#### Task description:
Your job is to write out each record precisely as it stands.

#### Data in this exercise:
========

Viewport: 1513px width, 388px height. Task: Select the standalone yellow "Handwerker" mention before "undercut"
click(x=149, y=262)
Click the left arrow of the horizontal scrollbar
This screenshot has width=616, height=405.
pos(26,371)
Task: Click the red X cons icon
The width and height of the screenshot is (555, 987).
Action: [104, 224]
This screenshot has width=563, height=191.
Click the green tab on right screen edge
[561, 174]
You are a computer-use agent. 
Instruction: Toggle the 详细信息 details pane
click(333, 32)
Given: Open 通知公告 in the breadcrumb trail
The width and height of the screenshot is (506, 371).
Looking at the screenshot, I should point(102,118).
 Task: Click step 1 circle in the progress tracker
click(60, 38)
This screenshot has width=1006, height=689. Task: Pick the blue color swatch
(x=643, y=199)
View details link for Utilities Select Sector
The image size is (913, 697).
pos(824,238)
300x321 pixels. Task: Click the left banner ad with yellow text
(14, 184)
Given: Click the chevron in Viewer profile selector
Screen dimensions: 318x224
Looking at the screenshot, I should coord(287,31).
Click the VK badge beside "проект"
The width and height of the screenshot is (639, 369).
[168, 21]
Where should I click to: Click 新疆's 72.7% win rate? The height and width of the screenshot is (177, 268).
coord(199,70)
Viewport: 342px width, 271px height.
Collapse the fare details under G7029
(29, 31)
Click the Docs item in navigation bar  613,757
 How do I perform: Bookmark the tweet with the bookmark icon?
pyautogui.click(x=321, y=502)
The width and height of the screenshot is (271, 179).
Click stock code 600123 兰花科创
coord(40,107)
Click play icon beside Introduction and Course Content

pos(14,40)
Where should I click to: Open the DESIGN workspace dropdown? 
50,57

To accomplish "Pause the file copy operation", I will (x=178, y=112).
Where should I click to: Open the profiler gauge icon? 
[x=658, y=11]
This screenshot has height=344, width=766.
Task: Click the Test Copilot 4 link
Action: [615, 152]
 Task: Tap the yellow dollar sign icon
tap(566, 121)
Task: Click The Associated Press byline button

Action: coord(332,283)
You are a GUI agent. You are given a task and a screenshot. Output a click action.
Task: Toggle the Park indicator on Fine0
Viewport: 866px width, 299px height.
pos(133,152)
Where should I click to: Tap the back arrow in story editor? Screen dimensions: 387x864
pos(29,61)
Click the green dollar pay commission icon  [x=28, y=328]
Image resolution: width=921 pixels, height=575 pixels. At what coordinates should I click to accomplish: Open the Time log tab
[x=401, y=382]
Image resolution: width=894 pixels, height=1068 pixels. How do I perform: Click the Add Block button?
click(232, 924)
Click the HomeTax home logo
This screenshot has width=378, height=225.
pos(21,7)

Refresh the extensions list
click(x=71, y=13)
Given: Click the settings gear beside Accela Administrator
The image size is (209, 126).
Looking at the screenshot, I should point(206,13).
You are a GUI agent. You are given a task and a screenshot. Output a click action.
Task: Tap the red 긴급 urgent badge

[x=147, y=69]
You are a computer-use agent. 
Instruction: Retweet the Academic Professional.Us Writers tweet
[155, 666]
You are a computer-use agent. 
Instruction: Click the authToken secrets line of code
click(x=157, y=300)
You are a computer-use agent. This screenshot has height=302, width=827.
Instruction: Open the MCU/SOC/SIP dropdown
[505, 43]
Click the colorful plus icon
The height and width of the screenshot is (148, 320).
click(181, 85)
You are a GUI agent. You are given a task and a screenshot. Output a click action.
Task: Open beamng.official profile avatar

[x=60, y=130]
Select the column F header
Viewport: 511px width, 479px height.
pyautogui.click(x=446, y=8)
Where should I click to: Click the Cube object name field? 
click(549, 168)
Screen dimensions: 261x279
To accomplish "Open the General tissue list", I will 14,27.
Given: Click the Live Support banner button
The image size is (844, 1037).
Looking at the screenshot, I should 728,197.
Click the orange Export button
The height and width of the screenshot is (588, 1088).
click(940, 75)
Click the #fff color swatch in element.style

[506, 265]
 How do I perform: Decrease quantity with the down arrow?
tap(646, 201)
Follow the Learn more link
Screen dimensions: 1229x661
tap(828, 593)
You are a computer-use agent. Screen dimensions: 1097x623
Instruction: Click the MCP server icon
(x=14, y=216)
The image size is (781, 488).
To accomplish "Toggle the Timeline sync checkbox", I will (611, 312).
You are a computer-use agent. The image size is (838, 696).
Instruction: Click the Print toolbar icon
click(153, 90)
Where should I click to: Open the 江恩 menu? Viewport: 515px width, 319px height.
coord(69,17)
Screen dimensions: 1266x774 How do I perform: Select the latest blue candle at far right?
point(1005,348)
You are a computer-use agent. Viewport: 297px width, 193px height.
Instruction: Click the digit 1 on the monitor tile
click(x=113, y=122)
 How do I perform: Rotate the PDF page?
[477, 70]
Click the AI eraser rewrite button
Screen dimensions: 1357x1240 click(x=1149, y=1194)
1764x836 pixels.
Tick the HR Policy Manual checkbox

========

#### Output below:
Viewport: 1513px width, 388px height. Task: Select the standalone yellow "Handwerker" mention before "undercut"
click(x=149, y=262)
Click the left arrow of the horizontal scrollbar
This screenshot has width=616, height=405.
pos(26,371)
Task: Click the red X cons icon
The width and height of the screenshot is (555, 987).
Action: [104, 224]
This screenshot has width=563, height=191.
Click the green tab on right screen edge
[561, 174]
You are a computer-use agent. 
Instruction: Toggle the 详细信息 details pane
click(333, 32)
Given: Open 通知公告 in the breadcrumb trail
The width and height of the screenshot is (506, 371).
Looking at the screenshot, I should point(102,118).
 Task: Click step 1 circle in the progress tracker
click(60, 38)
This screenshot has width=1006, height=689. Task: Pick the blue color swatch
(x=643, y=199)
View details link for Utilities Select Sector
The image size is (913, 697).
pos(824,238)
300x321 pixels. Task: Click the left banner ad with yellow text
(14, 184)
Given: Click the chevron in Viewer profile selector
Screen dimensions: 318x224
Looking at the screenshot, I should coord(287,31).
Click the VK badge beside "проект"
The width and height of the screenshot is (639, 369).
[168, 21]
Where should I click to: Click 新疆's 72.7% win rate? The height and width of the screenshot is (177, 268).
coord(199,70)
Viewport: 342px width, 271px height.
Collapse the fare details under G7029
(29, 31)
Click the Docs item in navigation bar  613,757
 How do I perform: Bookmark the tweet with the bookmark icon?
pyautogui.click(x=321, y=502)
The width and height of the screenshot is (271, 179).
Click stock code 600123 兰花科创
coord(40,107)
Click play icon beside Introduction and Course Content

pos(14,40)
Where should I click to: Open the DESIGN workspace dropdown? 
50,57

To accomplish "Pause the file copy operation", I will (x=178, y=112).
Where should I click to: Open the profiler gauge icon? 
[x=658, y=11]
This screenshot has height=344, width=766.
Task: Click the Test Copilot 4 link
Action: [615, 152]
 Task: Tap the yellow dollar sign icon
tap(566, 121)
Task: Click The Associated Press byline button

Action: coord(332,283)
You are a GUI agent. You are given a task and a screenshot. Output a click action.
Task: Toggle the Park indicator on Fine0
Viewport: 866px width, 299px height.
pos(133,152)
Where should I click to: Tap the back arrow in story editor? Screen dimensions: 387x864
pos(29,61)
Click the green dollar pay commission icon  [x=28, y=328]
Image resolution: width=921 pixels, height=575 pixels. At what coordinates should I click to accomplish: Open the Time log tab
[x=401, y=382]
Image resolution: width=894 pixels, height=1068 pixels. How do I perform: Click the Add Block button?
click(232, 924)
Click the HomeTax home logo
This screenshot has width=378, height=225.
pos(21,7)

Refresh the extensions list
click(x=71, y=13)
Given: Click the settings gear beside Accela Administrator
The image size is (209, 126).
Looking at the screenshot, I should point(206,13).
You are a GUI agent. You are given a task and a screenshot. Output a click action.
Task: Tap the red 긴급 urgent badge

[x=147, y=69]
You are a computer-use agent. 
Instruction: Retweet the Academic Professional.Us Writers tweet
[155, 666]
You are a computer-use agent. 
Instruction: Click the authToken secrets line of code
click(x=157, y=300)
You are a computer-use agent. This screenshot has height=302, width=827.
Instruction: Open the MCU/SOC/SIP dropdown
[505, 43]
Click the colorful plus icon
The height and width of the screenshot is (148, 320).
click(181, 85)
You are a GUI agent. You are given a task and a screenshot. Output a click action.
Task: Open beamng.official profile avatar

[x=60, y=130]
Select the column F header
Viewport: 511px width, 479px height.
pyautogui.click(x=446, y=8)
Where should I click to: Click the Cube object name field? 
click(549, 168)
Screen dimensions: 261x279
To accomplish "Open the General tissue list", I will 14,27.
Given: Click the Live Support banner button
The image size is (844, 1037).
Looking at the screenshot, I should 728,197.
Click the orange Export button
The height and width of the screenshot is (588, 1088).
click(940, 75)
Click the #fff color swatch in element.style

[506, 265]
 How do I perform: Decrease quantity with the down arrow?
tap(646, 201)
Follow the Learn more link
Screen dimensions: 1229x661
tap(828, 593)
You are a computer-use agent. Screen dimensions: 1097x623
Instruction: Click the MCP server icon
(x=14, y=216)
The image size is (781, 488).
To accomplish "Toggle the Timeline sync checkbox", I will (611, 312).
You are a computer-use agent. The image size is (838, 696).
Instruction: Click the Print toolbar icon
click(153, 90)
Where should I click to: Open the 江恩 menu? Viewport: 515px width, 319px height.
coord(69,17)
Screen dimensions: 1266x774 How do I perform: Select the latest blue candle at far right?
point(1005,348)
You are a computer-use agent. Viewport: 297px width, 193px height.
Instruction: Click the digit 1 on the monitor tile
click(x=113, y=122)
 How do I perform: Rotate the PDF page?
[477, 70]
Click the AI eraser rewrite button
Screen dimensions: 1357x1240 click(x=1149, y=1194)
1764x836 pixels.
Tick the HR Policy Manual checkbox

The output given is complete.